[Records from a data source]
==*==
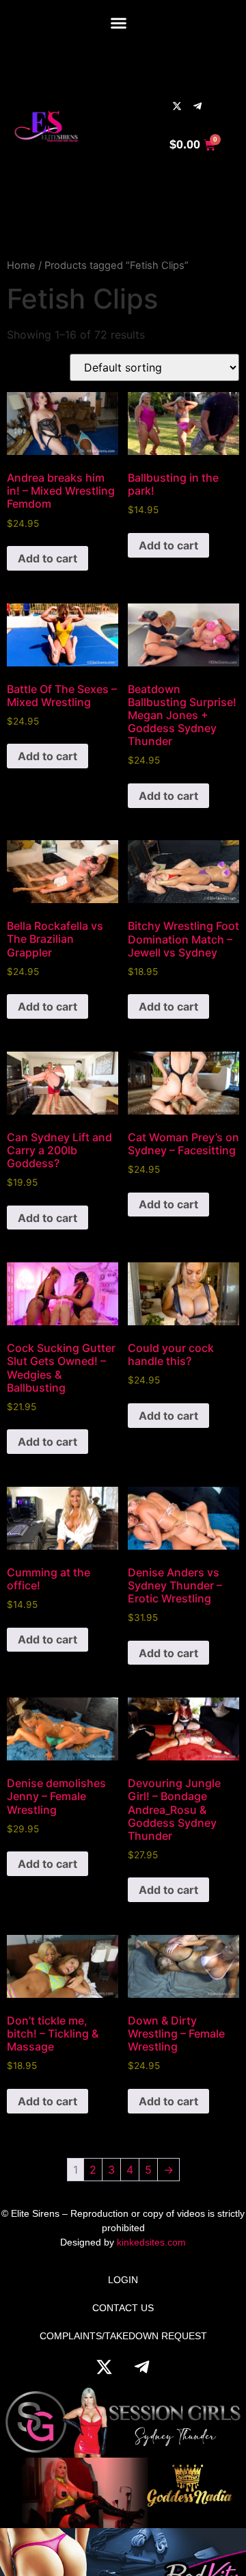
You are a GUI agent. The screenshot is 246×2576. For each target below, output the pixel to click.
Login (123, 2279)
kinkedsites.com (151, 2242)
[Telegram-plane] (197, 106)
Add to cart (47, 558)
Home (21, 265)
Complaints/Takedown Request (123, 2335)
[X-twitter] (177, 106)
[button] (118, 23)
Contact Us (123, 2307)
==*==
# Brief:
All that is wanted is the set of lines from the one with "[Telegram-plane] (197, 106)" through the last line of the entries, both included, output exactly.

# Response to this exercise:
[Telegram-plane] (197, 106)
Add to cart (47, 558)
Home (21, 265)
Complaints/Takedown Request (123, 2335)
[X-twitter] (177, 106)
[button] (118, 23)
Contact Us (123, 2307)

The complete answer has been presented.